A textbook of concurrency and distributed systems¶
The examples in musil are not a grab-bag. Concurrency and distributed systems have a canon — a
fixed set of classic problems, and almost every one is bounded, state-machine-shaped, and driven by
ordering or failure rather than by input. That is exactly musil's diet. So examples/ is an
executable textbook: each chapter is a classic problem modelled as states + guarded transitions +
invariants, where musil finds the classic bug and verifies the classic fix.
Each chapter does double duty — it is documentation (read it to learn the problem) and a test of
musil itself (each classic exercises a different feature: deadlock, fairness, channels, composition,
crash-recovery). Every completed chapter has its own page with a full walkthrough and the embedded
source; run any example directly with python examples/<name>.py.
When musil is the right tool¶
A model checker earns its keep when correctness depends on what happened and in what order, not on what the input was. The dividing line:
Is the bug a function of the input, or a function of history and ordering? Input / pure logic → a decision procedure (SAT / SMT / BDD). History / ordering / concurrency / failure → a model checker.
A stateless rule table ("does this packet match?") is the first kind — the wrong tool, because the question is quantified over inputs, not over reachable states. A protocol that can race, reorder, drop, partition, or wedge is the second kind — musil's home.
How a chapter is built¶
Every chapter follows the same four beats:
- Design — describe the protocol as a small state machine: a frozen dataclass plus guarded actions.
- Model the error — inject the fault (a race via interleaving, or loss / crash / partition). musil returns the shortest counterexample: the exact sequence that breaks the invariant.
- Prevent — change the design until the invariant holds across every reachable state.
- Guard — keep the model (and, for real code,
simulate/check_refinement) as a permanent regression test.
Finite-state machines¶
The simplest models: a single state field, a handful of actions, one invariant.
| Example | Bug / lesson | musil feature |
|---|---|---|
| Traffic light | Minimal FSM; confirm the three-state cycle is safe | check, to_dot |
| Service lifecycle | Build the model from the code's own transition table — zero drift | status_field_actions, declared_states |
Shared-memory concurrency¶
Two or more actors share mutable state. The bug lives in the interleaving — a specific ordering that no single-threaded test can find.
| Example | Bug / lesson | musil feature |
|---|---|---|
| Lost update | Non-atomic read-modify-write; one increment silently lost | check, interleaving |
| Producer–consumer | Check-then-act race overflows a bounded buffer; atomic fix passes | check, check_liveness |
| Mutual exclusion (Peterson) | Exhaustive proof that Peterson's algorithm is correct | check, invariant |
| Readers–writers | Safety holds for both policies; reader-preference starves the writer | check, check_liveness, fairness |
| Dining philosophers | Circular-wait deadlock; resource-ordering rule eliminates it | check, deadlock |
| Bank transfer | Lock-ordering deadlock; conservation invariant holds through the fix | check, invariant |
Distributed protocols¶
Nodes that communicate over a network. Correctness depends on message ordering, loss, and failure.

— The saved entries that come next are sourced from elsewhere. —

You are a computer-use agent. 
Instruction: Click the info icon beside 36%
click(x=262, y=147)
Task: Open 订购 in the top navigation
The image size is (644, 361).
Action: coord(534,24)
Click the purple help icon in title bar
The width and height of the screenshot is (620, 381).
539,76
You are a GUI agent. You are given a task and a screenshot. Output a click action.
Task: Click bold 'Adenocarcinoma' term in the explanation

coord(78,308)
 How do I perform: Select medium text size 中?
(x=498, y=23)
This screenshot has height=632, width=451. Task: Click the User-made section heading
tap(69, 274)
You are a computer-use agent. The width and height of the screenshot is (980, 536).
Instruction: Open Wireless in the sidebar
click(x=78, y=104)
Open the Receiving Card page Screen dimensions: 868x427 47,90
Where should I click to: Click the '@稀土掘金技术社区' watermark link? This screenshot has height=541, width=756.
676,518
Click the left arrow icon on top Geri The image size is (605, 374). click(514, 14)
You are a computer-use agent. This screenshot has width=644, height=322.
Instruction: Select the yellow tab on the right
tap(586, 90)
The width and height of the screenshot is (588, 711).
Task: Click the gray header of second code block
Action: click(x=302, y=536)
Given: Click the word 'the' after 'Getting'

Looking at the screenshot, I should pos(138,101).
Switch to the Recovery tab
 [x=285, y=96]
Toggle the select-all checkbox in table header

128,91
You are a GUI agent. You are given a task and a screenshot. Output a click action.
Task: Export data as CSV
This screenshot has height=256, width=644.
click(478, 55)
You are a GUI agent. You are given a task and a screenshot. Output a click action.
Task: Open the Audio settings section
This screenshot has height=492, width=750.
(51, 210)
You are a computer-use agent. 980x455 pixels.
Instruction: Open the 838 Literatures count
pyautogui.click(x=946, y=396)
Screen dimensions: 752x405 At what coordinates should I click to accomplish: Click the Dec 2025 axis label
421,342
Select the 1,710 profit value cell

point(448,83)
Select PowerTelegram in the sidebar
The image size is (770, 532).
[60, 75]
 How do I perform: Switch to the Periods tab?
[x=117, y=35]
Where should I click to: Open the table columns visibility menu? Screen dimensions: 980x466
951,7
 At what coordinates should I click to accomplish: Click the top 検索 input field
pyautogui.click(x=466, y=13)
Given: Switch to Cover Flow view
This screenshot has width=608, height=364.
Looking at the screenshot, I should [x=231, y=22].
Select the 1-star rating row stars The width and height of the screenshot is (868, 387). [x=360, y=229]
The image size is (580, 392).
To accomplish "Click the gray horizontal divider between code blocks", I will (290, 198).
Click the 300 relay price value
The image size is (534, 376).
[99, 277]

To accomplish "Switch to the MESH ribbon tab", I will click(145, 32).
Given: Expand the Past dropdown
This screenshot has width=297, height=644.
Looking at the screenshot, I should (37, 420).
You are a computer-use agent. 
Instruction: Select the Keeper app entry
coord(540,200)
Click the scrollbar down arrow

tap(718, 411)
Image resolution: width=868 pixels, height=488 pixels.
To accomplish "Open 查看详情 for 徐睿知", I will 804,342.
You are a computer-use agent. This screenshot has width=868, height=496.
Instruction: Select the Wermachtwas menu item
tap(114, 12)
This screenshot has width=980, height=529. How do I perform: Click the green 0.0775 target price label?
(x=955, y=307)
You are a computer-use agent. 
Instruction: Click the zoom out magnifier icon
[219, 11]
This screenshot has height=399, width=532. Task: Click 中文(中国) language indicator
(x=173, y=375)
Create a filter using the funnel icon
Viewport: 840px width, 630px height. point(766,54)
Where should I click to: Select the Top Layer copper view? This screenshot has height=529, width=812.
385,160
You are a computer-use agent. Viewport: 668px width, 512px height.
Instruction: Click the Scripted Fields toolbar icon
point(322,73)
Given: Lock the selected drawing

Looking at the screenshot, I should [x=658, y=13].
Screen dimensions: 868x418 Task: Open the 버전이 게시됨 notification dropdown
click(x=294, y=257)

| Example | Bug / lesson | musil feature |
|---|---|---|
| Reconciliation under loss | Fire-and-forget fails on a lossy link; re-push converges — verified by simulation + refinement | simulate, check_refinement, check_liveness |
| Partition + heal | A sustained partition wedges fire-and-forget forever; cold restart loses un-retried writes | simulate, FaultSchedule, Partition, Crash |
Open systems¶
Real systems interact with external actors — platforms, clouds, humans — that can behave
adversarially. check_open and EnvironmentSpec extend the BFS to include those behaviors.
| Example | Bug / lesson | musil feature |
|---|---|---|
| K8s scheduler | Pod eviction violates availability unless the service restarts; residual obligations surfaced | check_open, EnvironmentSpec, Assumption |
| Byzantine service | Wrong answers and wire corruption; validation and mutation hooks catch both | AdversarialNode, NetworkModel.mutate |
| Multi-environment composition | K8s + AWS + etcd faults composed into a single BFS | check_open with multiple envs |
| TCAS II | Four scenarios: correct coordination, Überlingen (pilot deviates), post-fix, Tenerife (v7.1 reversal) | check_open, EnvironmentSpec, Assumption |
On the roadmap¶
The chapters still to write — each forces a musil feature the examples above don't yet exercise.
Agreement & coordination¶
| Problem | What it teaches | musil feature |
|---|---|---|
| Two generals | agreement is impossible over a lossy link | liveness fails under loss |
| Two-/three-phase commit | atomic commit; the coordinator-failure blocking problem | channels, crash |
| Leader election | at most one leader, and eventually a leader | safety + liveness |
| Single-decree consensus (Paxos/Raft) | never decide two different values | composition, safety |
| Distributed lock + fencing | an expired lock that still acts | channels, safety |
Replication & consistency¶
| Problem | What it teaches | musil feature |
|---|---|---|
| Quorum (Dynamo) | read-after-write holds iff W + R > N | composition |
| Primary–backup | ack-before-replicate durability under failover | crash, refinement |
| CRDTs (G-counter, OR-set, LWW-register) | convergence / strong eventual consistency | composition |
Messaging patterns¶
| Problem | What it teaches | musil feature |
|---|---|---|
| At-least-once queue + visibility timeout | the double-process race; exactly-once is a fiction | channels, timers, simulation |
| Outbox / dual-write | making a db-write and a publish atomic | crash |
| Idempotent receiver | dedup makes redelivery safe | channels, duplication |
| Failure detector / heartbeat | dead-vs-slow under partition | timers, partition |
State machines & coherence¶
| Problem | What it teaches | musil feature |
|---|---|---|
| TCP handshake / teardown | half-open connections, simultaneous close | safety |
| Token ring | exactly one token; token loss and regeneration | safety, liveness |
| Cache coherence (MESI) | no two caches hold one line in Modified | composition, safety |
The payoff¶
The canon is also the feature-coverage matrix. Each classic forces a different part of musil into existence and hardens it: dining philosophers and bank transfer drive deadlock; readers–writers and leader election drive fairness / liveness; two-phase commit and broadcast drive channels; Paxos and replication drive composition; durability and primary–backup drive crash-recovery; split-brain and the failure detector drive partition. So "implement the textbook" writes the documentation and exhaustively exercises the tool — the same keystrokes.